▶ DIRECTION
Rewrite every line of the data below as a numbered list, leaving out any blank lines.

[Dataset rows]
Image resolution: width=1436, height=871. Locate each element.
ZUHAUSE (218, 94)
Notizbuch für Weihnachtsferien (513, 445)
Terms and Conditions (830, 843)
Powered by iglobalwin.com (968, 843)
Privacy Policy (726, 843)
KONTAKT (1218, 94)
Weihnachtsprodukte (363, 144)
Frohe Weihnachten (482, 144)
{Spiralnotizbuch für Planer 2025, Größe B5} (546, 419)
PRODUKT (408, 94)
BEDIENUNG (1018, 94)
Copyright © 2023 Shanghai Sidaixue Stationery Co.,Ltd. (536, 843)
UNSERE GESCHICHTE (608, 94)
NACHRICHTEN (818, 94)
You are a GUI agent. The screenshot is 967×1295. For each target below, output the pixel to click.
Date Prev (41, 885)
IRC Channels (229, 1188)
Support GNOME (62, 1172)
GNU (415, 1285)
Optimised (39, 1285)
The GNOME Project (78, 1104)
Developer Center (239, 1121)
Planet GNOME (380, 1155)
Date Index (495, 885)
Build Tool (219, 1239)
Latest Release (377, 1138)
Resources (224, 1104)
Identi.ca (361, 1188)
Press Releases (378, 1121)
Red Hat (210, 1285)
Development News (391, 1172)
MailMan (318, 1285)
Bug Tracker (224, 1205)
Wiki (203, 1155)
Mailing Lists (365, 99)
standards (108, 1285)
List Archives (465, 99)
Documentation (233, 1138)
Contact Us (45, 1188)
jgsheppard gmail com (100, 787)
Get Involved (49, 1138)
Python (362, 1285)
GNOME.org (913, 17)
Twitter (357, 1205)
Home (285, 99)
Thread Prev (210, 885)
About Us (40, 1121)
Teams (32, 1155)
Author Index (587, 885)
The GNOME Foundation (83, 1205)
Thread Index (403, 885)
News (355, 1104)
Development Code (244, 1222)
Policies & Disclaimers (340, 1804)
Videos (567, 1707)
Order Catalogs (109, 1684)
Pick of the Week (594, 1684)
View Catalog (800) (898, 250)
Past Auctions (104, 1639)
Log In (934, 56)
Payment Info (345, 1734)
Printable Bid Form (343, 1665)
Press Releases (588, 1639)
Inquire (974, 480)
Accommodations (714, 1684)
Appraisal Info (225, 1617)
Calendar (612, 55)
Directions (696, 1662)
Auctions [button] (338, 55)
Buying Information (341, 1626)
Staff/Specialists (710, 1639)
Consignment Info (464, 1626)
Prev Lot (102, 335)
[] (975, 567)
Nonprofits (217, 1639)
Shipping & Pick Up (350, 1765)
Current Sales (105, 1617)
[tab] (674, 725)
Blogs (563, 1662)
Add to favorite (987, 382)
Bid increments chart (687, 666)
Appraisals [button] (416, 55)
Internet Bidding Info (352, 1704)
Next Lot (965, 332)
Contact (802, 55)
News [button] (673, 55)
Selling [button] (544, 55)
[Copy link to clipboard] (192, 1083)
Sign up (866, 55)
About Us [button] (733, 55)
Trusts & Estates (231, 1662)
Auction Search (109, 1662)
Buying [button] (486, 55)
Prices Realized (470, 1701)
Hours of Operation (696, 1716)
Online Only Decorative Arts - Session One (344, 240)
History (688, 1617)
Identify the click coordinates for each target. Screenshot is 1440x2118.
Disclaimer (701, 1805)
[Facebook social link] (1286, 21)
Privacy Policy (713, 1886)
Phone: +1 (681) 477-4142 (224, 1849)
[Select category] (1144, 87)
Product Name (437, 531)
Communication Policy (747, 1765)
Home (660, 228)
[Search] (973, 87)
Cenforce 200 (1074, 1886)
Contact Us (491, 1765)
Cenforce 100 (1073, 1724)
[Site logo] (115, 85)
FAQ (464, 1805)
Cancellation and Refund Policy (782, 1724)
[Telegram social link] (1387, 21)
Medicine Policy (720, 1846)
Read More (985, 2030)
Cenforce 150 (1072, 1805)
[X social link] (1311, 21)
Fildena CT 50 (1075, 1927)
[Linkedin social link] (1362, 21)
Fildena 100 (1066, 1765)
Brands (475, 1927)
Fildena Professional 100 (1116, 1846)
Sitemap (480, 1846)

▶ RESULT OF THIS EXERCISE
1. Image resolution: width=1436, height=871. Locate each element.
2. ZUHAUSE (218, 94)
3. Notizbuch für Weihnachtsferien (513, 445)
4. Terms and Conditions (830, 843)
5. Powered by iglobalwin.com (968, 843)
6. Privacy Policy (726, 843)
7. KONTAKT (1218, 94)
8. Weihnachtsprodukte (363, 144)
9. Frohe Weihnachten (482, 144)
10. {Spiralnotizbuch für Planer 2025, Größe B5} (546, 419)
11. PRODUKT (408, 94)
12. BEDIENUNG (1018, 94)
13. Copyright © 2023 Shanghai Sidaixue Stationery Co.,Ltd. (536, 843)
14. UNSERE GESCHICHTE (608, 94)
15. NACHRICHTEN (818, 94)
16. You are a GUI agent. The screenshot is 967×1295. For each target below, output the pixel to click.
17. Date Prev (41, 885)
18. IRC Channels (229, 1188)
19. Support GNOME (62, 1172)
20. GNU (415, 1285)
21. Optimised (39, 1285)
22. The GNOME Project (78, 1104)
23. Developer Center (239, 1121)
24. Planet GNOME (380, 1155)
25. Date Index (495, 885)
26. Build Tool (219, 1239)
27. Latest Release (377, 1138)
28. Resources (224, 1104)
29. Identi.ca (361, 1188)
30. Press Releases (378, 1121)
31. Red Hat (210, 1285)
32. Development News (391, 1172)
33. MailMan (318, 1285)
34. Bug Tracker (224, 1205)
35. Wiki (203, 1155)
36. Mailing Lists (365, 99)
37. standards (108, 1285)
38. List Archives (465, 99)
39. Documentation (233, 1138)
40. Contact Us (45, 1188)
41. jgsheppard gmail com (100, 787)
42. Get Involved (49, 1138)
43. Python (362, 1285)
44. GNOME.org (913, 17)
45. Twitter (357, 1205)
46. Home (285, 99)
47. Thread Prev (210, 885)
48. About Us (40, 1121)
49. Teams (32, 1155)
50. Author Index (587, 885)
51. The GNOME Foundation (83, 1205)
52. Thread Index (403, 885)
53. News (355, 1104)
54. Development Code (244, 1222)
55. Policies & Disclaimers (340, 1804)
56. Videos (567, 1707)
57. Order Catalogs (109, 1684)
58. Pick of the Week (594, 1684)
59. View Catalog (800) (898, 250)
60. Past Auctions (104, 1639)
61. Log In (934, 56)
62. Payment Info (345, 1734)
63. Printable Bid Form (343, 1665)
64. Press Releases (588, 1639)
65. Inquire (974, 480)
66. Accommodations (714, 1684)
67. Appraisal Info (225, 1617)
68. Calendar (612, 55)
69. Directions (696, 1662)
70. Auctions [button] (338, 55)
71. Buying Information (341, 1626)
72. Staff/Specialists (710, 1639)
73. Consignment Info (464, 1626)
74. Prev Lot (102, 335)
75. [] (975, 567)
76. Nonprofits (217, 1639)
77. Shipping & Pick Up (350, 1765)
78. Current Sales (105, 1617)
79. [tab] (674, 725)
80. Blogs (563, 1662)
81. Add to favorite (987, 382)
82. Bid increments chart (687, 666)
83. Appraisals [button] (416, 55)
84. Internet Bidding Info (352, 1704)
85. Next Lot (965, 332)
86. Contact (802, 55)
87. News [button] (673, 55)
88. Selling [button] (544, 55)
89. [Copy link to clipboard] (192, 1083)
90. Sign up (866, 55)
91. About Us [button] (733, 55)
92. Trusts & Estates (231, 1662)
93. Auction Search (109, 1662)
94. Buying [button] (486, 55)
95. Prices Realized (470, 1701)
96. Hours of Operation (696, 1716)
97. Online Only Decorative Arts - Session One (344, 240)
98. History (688, 1617)
99. Identify the click coordinates for each target. Screenshot is 1440x2118.
100. Disclaimer (701, 1805)
101. [Facebook social link] (1286, 21)
102. Privacy Policy (713, 1886)
103. Phone: +1 (681) 477-4142 (224, 1849)
104. [Select category] (1144, 87)
105. Product Name (437, 531)
106. Communication Policy (747, 1765)
107. Home (660, 228)
108. [Search] (973, 87)
109. Cenforce 200 (1074, 1886)
110. Contact Us (491, 1765)
111. Cenforce 100 (1073, 1724)
112. [Site logo] (115, 85)
113. FAQ (464, 1805)
114. Cancellation and Refund Policy (782, 1724)
115. [Telegram social link] (1387, 21)
116. Medicine Policy (720, 1846)
117. Read More (985, 2030)
118. Cenforce 150 (1072, 1805)
119. [X social link] (1311, 21)
120. Fildena CT 50 (1075, 1927)
121. [Linkedin social link] (1362, 21)
122. Fildena 100 (1066, 1765)
123. Brands (475, 1927)
124. Fildena Professional 100 (1116, 1846)
125. Sitemap (480, 1846)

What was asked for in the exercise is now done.